Les Portes de Thèbes, Éclats de l'année deux mille quinze, Mathieu Riboulet. Janvier 2020 posthume. Éditions Verdier.

Quand l'intime et le politique se nouent et se lient pour faire état de éclats des corps des morts victimes de l'ingérence des puissants et de l'auteur atteint d'un cancer du foie dont il est mort. Triste prescience sur son cancer qui l'emportera et des morts qui s'amoncelent toujours plus au Moyen-Orient…

« le corps malade de l'Europe, c'est le mien. Frappez et j'ouvrirai. »

« Je consigne ici la crainte récurrente qui me prend à la gorge : que l'insignifiant drame que constitue, pour moi seul ou presque, l'horizon de ma mort, ici chanté en contrepoint des tragédies tressées qui embrasent le monde où je me suis inscrit, n'incite à la méprise, au vieux soupçon d'orgueil ; car en effet qui suis-je pour poser mon parcours en poids équivalent aux désordres mortels qui broient tant de mes frères ? car qui suis-je en effet pour oser célébrer ces deux naufrages muets en langue densifiée ? C'est que, tout simplement, je ne me résous pas à finir en laideur, autant aurait valu disparaître plus tôt, bien plus tôt, aux jours sombres où pointe la conscience des choses. »

À la fois essai et autobiographie, Riboulet mêle ici les attentats de 2015, les accords franco-britannique de 1916 et sa résignation face à son cancer dont il mourra en 2018. le titre renvoie évidemment à la tragédie d'Eschyle Les sept contre Thèbes mais pourtant jamais l'auteur ne sombre dans le pathos propre à la tragédie. Et dieu sait qu'il en est question ici…
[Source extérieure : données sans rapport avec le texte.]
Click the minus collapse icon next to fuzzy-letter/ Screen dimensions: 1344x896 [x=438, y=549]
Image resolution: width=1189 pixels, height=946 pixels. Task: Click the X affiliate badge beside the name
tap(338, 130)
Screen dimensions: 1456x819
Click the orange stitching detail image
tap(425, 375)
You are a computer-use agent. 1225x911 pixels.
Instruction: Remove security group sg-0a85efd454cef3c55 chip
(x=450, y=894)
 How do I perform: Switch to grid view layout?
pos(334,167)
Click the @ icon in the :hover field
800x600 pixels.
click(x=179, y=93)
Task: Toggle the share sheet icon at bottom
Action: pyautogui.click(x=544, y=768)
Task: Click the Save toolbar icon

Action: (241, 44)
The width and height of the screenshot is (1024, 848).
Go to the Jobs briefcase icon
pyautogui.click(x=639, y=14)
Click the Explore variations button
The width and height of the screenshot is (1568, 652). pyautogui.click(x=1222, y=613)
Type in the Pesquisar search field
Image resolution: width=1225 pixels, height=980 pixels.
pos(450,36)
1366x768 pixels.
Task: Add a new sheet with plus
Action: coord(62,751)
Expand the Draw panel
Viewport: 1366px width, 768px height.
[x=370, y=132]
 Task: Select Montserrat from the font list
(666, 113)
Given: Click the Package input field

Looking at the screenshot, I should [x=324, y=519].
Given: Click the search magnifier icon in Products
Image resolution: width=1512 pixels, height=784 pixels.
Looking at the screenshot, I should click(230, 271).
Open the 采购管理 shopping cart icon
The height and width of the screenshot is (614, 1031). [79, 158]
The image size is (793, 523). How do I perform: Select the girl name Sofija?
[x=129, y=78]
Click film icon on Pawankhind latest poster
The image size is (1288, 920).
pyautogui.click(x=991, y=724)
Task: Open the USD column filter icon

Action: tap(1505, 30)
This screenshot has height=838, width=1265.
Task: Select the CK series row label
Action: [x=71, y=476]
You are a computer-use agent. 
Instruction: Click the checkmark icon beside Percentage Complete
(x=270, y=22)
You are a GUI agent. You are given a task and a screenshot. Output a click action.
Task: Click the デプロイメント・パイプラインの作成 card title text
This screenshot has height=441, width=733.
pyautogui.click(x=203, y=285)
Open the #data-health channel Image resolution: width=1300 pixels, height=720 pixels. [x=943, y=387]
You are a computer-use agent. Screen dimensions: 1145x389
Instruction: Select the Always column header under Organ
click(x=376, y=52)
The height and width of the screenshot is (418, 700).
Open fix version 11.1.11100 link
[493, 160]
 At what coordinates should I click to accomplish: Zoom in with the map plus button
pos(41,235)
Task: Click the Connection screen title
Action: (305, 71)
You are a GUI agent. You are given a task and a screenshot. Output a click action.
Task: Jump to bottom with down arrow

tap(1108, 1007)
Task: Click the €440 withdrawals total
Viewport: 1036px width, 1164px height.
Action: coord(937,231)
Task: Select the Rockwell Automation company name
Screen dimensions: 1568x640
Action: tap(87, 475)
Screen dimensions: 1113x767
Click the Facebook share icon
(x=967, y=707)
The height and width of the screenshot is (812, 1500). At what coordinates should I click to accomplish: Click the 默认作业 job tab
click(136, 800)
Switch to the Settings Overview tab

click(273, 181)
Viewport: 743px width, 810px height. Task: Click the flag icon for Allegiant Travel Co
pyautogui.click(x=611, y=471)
Le pessimisme est absolu mais il est pourtant question de lumière quand les corps se fondent*. Ajoutez-y ce goût pour les malfrats, cette obsession de la mort et la beauté de la prose poétique et vous y retrouvez du Jean Genet dont Riboulet se fait l'héritier.
En effet, la plume est d'une subtilité et d'une beauté comme j'en ai rarement lue. le style, poétique, est absolument saisissant. Alexandrins, poème, chant lyrique et faits historiques s'y déploient remarquablement. Il faut plus que de l'audace pour mêler les évènements de 1916 à ceux de 2015 en plus d'un cancer en mêlant tout à la fois le désir et la puissance des corps. Il faut du génie. Ainsi l'horizon de la mort de l'auteur rejoint les douleurs du monde et de tous ces corps sacrifiés.

*Peut-être certaines scènes de fusion homosexuelle dérangeront-elles certains lecteurs.